In un’intervista al Corriere della sera (13 luglio), il ministro dell’Economia dichiara: “La riduzione delle tasse verrà come dividendo del federalismo fiscale – meno spese e meno tasse – e con una crescita socialmente concertata.” Questa affermazione suscita un paio di dubbi ed impone una riflessione. Anzitutto, non è chiaro perché il federalismo fiscale dovrebbe comportare come dividendo una riduzione della pressione tributaria. Se, come sembra, la devoluzione di capacità impositiva agli enti locali verrà fatta senza ridurne drasticamente il numero, il trasferimento di competenze (inevitabile contropartita della devoluzione fiscale) comporterà un aumento del numero di dipendenti degli enti locali. Nel nostro Paese l’idea di potere compensare l’aumento del numero di burocrati locali con la pari diminuzione di quello di dipendenti statali appare scarsamente realizzabile. Con ogni probabilità, quindi, il federalismo fiscale comporterà un aumento della burocrazia, delle spese pubbliche e delle tasse. Altro che “dividendo” in termini di riduzione di tasse!

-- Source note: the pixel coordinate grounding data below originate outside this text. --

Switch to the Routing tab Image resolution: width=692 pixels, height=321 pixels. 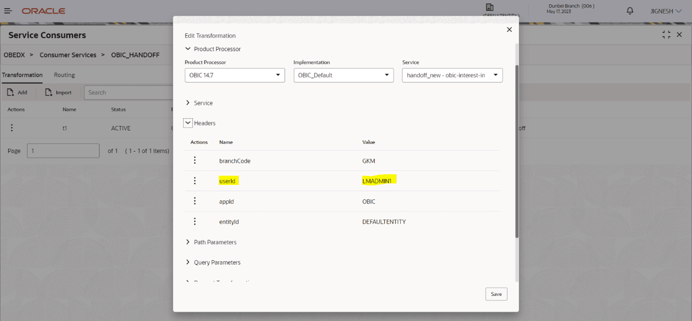click(64, 75)
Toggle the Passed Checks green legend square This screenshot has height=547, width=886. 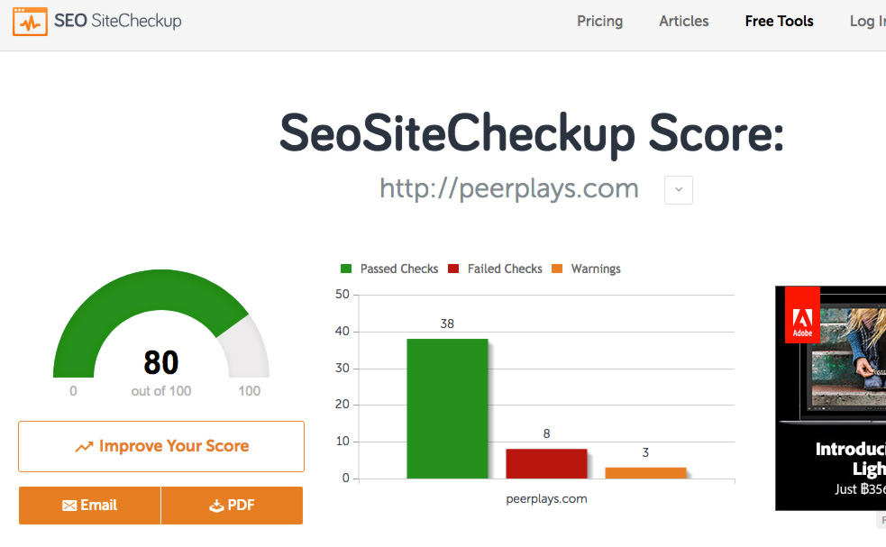346,269
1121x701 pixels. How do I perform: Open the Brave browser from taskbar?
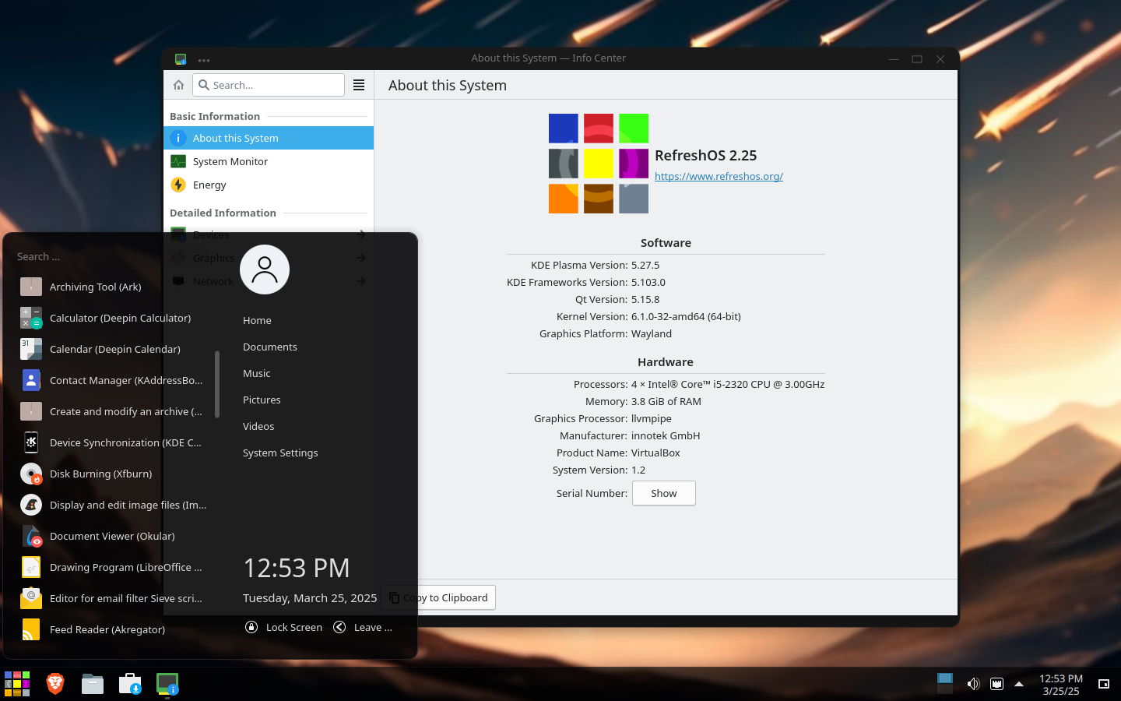click(x=54, y=684)
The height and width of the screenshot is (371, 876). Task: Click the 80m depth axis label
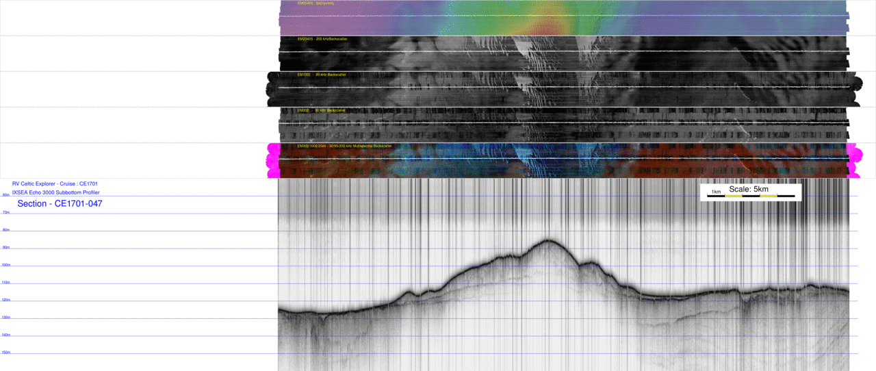click(6, 230)
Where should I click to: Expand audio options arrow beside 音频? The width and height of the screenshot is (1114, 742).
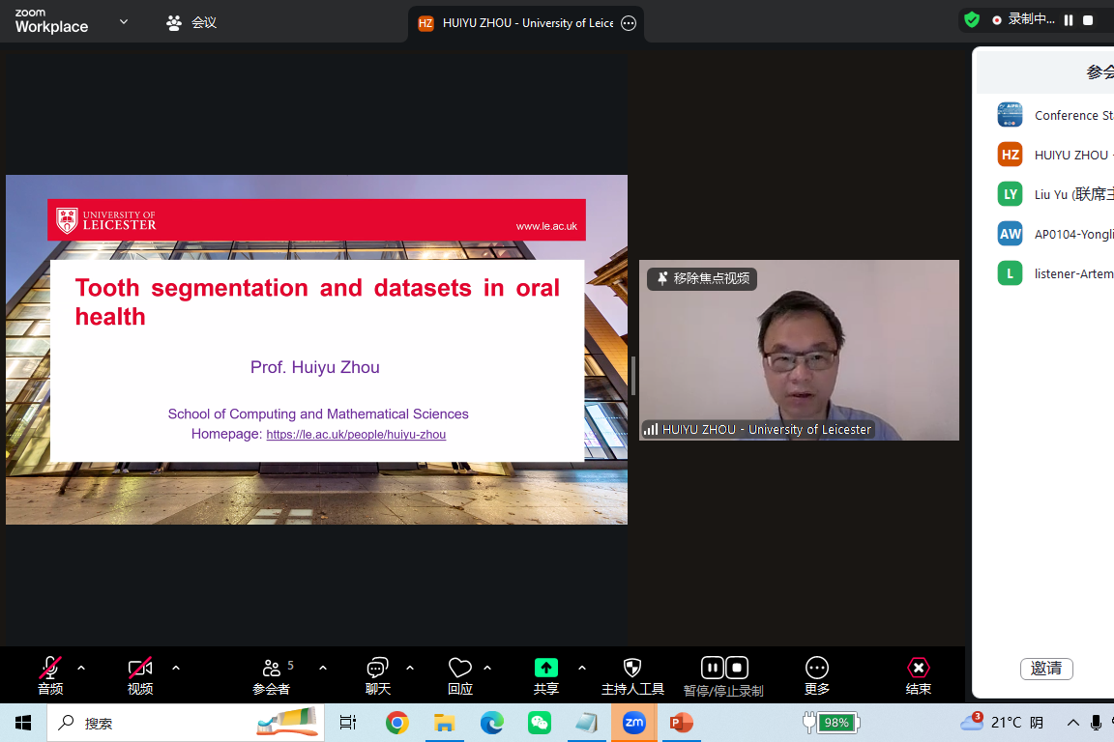click(81, 668)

In secondo luogo, non è affatto evidente cosa sia una “crescita socialmente concertata”: quando e dove mai la concertazione, l’accordo fra governo e “parti sociali”, si è tradotto in una crescita economica? Ma soprattutto, quando e dove mai la crescita economica è stata il risultato di una decisione politica? Se la politica potesse decidere la crescita, la povertà sarebbe scomparsa dall’intero pianeta molti millenni orsono; nessun governo, per quanto malvagio, avrebbe mai deciso di non fare crescere il proprio paese. Tutti, dittatori o leader democratici, avrebbero deciso tassi di crescita generosi per i propri concittadini e saremmo da tempo immemorabile indecorosamente ricchi.

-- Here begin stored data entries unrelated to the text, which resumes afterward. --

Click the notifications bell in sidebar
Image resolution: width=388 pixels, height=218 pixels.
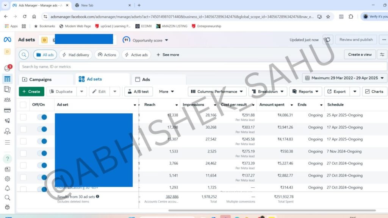point(7,188)
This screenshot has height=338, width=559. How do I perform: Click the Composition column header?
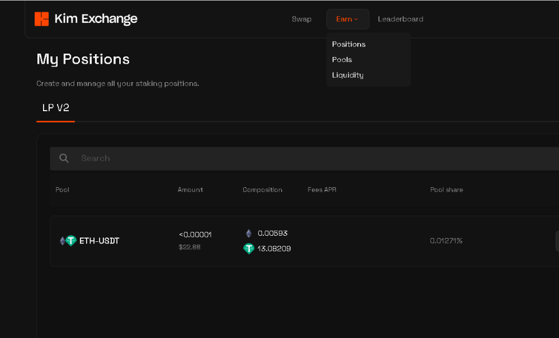point(262,190)
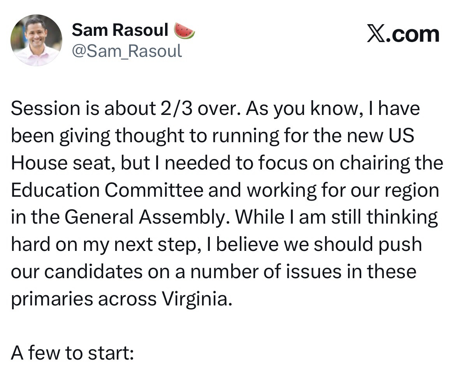Click the words "Session is about 2/3 over"
This screenshot has width=459, height=374.
(x=124, y=109)
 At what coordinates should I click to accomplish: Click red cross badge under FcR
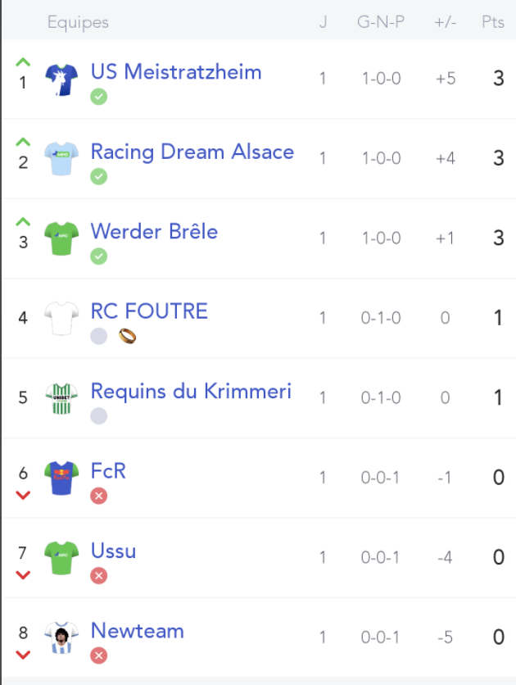[98, 496]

La riflessione è quella che mi ha ricordato l’affermazione della regina di cuori: miele ieri o domani, mai oggi; la riduzione delle tasse verrà, forse, dopo il federalismo fiscale, certamente non oggi. Temo che siamo in presenza di una confusione incomprensibile fra due esiti totalmente diversi: la riduzione delle tasse, se si intende il taglio delle aliquote, non è affatto sinonimo della riduzione del gettito. Non è vero che se si tagliano le aliquote d’imposta, lo Stato incassa meno. In tutti i casi in cui si sono ridotte le aliquote di imposta il gettito, lungi dal diminuire, è aumentato. Lo aveva capito Alberto dé Stefani che già negli anni Venti aveva suggerito che “il modo migliore per accrescere il gettito è ridurre le aliquote”, gli aveva fatto eco un paio di decenni dopo Luigi Einaudi, sostenendo la stessa tesi; il gettito è aumentato dopo il taglio delle aliquote di Kennedy negli USA nel 1960, nuovamente nei primi anni Ottanta dopo le due riforme di Reagan, in Irlanda negli anni Novanta, in tutti i Paesi dell’Europa Orientale che hanno adottato la “flat tax” negli ultimi anni. L’evidenza è schiacciante: la riduzione delle aliquote è il mezzo più efficace per accrescere le entrate dello Stato. Non ha senso, quindi, invocare “il bene pubblico superiore che è il bilancio dello Stato” per rinviare alle calende greche quanto promesso in campagna elettorale, la riforma fiscale ed il taglio delle aliquote.

Non solo. Se vogliamo veramente che l’Italia riprenda a crescere, solo una coraggiosa riforma fiscale e la drastica riduzione delle aliquote potranno farci sperare che ciò accada, altro che “crescita socialmente concertata”! La storia recente e la logica non lasciano spazio a dubbi: se si tartassano i consumi, i risparmi e gli investimenti, si avranno bassi consumi, scarsi risparmi e pochi investimenti. La ricetta più sicura per il declino economico è l’alta fiscalità e questo è vero sia che il responsabile sia Padoa-Schioppa sia che, invece, sia qualcun altro. La stessa politica produce gli stessi risultati chiunque la decida.